SUA TAREFA: Reproduza na íntegra, sem mudar nada, o texto sobre a demarcação de terras indígenas que aparece abaixo.

── TRECHO DO TEXTO

Carta Conjuntura - Polêmica à vista: demarcação de terras indígenas


Terça-feira, 5 de fevereiro de 2019 - 17h00


As mudanças


Alinhado às suas promessas de campanha, já nos primeiros dias do novo governo o presidente Jair Bolsonaro iniciou a revisão da política de demarcações de terras.


Poucas horas depois da posse, foi publicada no Diário Oficial da União a medida provisória que transferiu da Funai (Fundação Nacional do Índio) para o MAPA (Ministério da Agricultura Pecuária e Abastecimento) a identificação, delimitação, demarcação e registro de terras indígenas no país.


Outra medida adotada foi a alteração da política de identificação e demarcação de territórios quilombolas, atividade que antes era exercida pelo Incra (Instituto Nacional de Colonização e Reforma Agrária) e agora repassada para o MAPA.


Outra reforma administrativa promovida pelo governo foi a mudança da direção do Serviço Florestal Brasileiro (SFB). O serviço antes ligado ao Meio Ambiente ficará sob o comando do Ministério da Agricultura. Mas esse é um tema para um próximo texto.


População indígena


No Brasil, segundo dados do Censo Demográfico realizado pelo IBGE em 2010, a população indígena é de 818 mil pessoas.


Segundo o penúltimo Censo realizado pela mesma instituição em 1991, o Brasil tinha 294 mil índios, isso quer dizer que neste intervalo entre pesquisas a quantidades de pessoas que se declaram indígenas quase triplicou.

────
── TRECHO DOS DADOS

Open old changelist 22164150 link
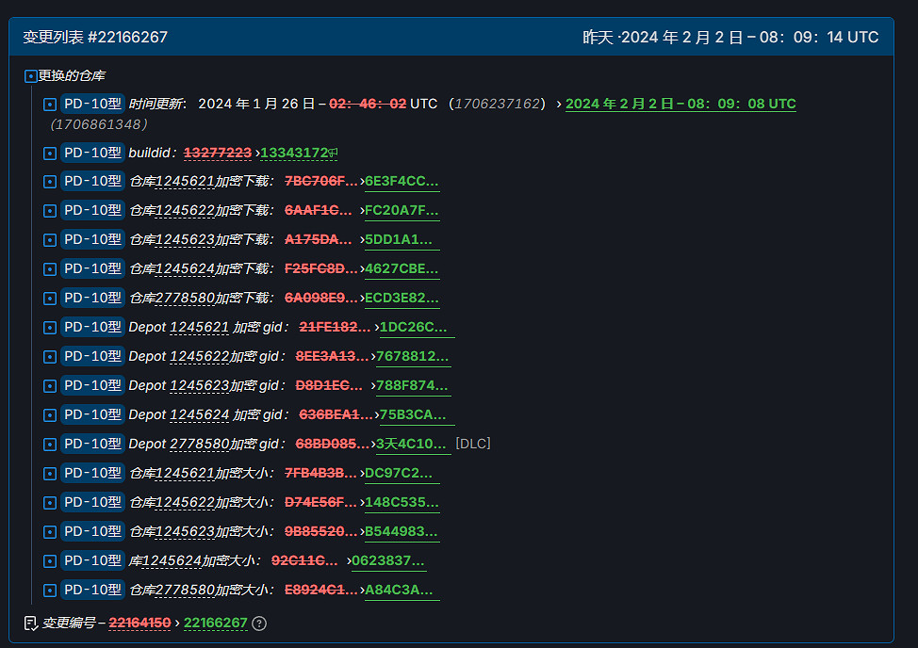 (x=139, y=623)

────

RESPOSTA ESPERADA:
Carta Conjuntura - Polêmica à vista: demarcação de terras indígenas


Terça-feira, 5 de fevereiro de 2019 - 17h00


As mudanças


Alinhado às suas promessas de campanha, já nos primeiros dias do novo governo o presidente Jair Bolsonaro iniciou a revisão da política de demarcações de terras.


Poucas horas depois da posse, foi publicada no Diário Oficial da União a medida provisória que transferiu da Funai (Fundação Nacional do Índio) para o MAPA (Ministério da Agricultura Pecuária e Abastecimento) a identificação, delimitação, demarcação e registro de terras indígenas no país.


Outra medida adotada foi a alteração da política de identificação e demarcação de territórios quilombolas, atividade que antes era exercida pelo Incra (Instituto Nacional de Colonização e Reforma Agrária) e agora repassada para o MAPA.


Outra reforma administrativa promovida pelo governo foi a mudança da direção do Serviço Florestal Brasileiro (SFB). O serviço antes ligado ao Meio Ambiente ficará sob o comando do Ministério da Agricultura. Mas esse é um tema para um próximo texto.


População indígena


No Brasil, segundo dados do Censo Demográfico realizado pelo IBGE em 2010, a população indígena é de 818 mil pessoas.


Segundo o penúltimo Censo realizado pela mesma instituição em 1991, o Brasil tinha 294 mil índios, isso quer dizer que neste intervalo entre pesquisas a quantidades de pessoas que se declaram indígenas quase triplicou.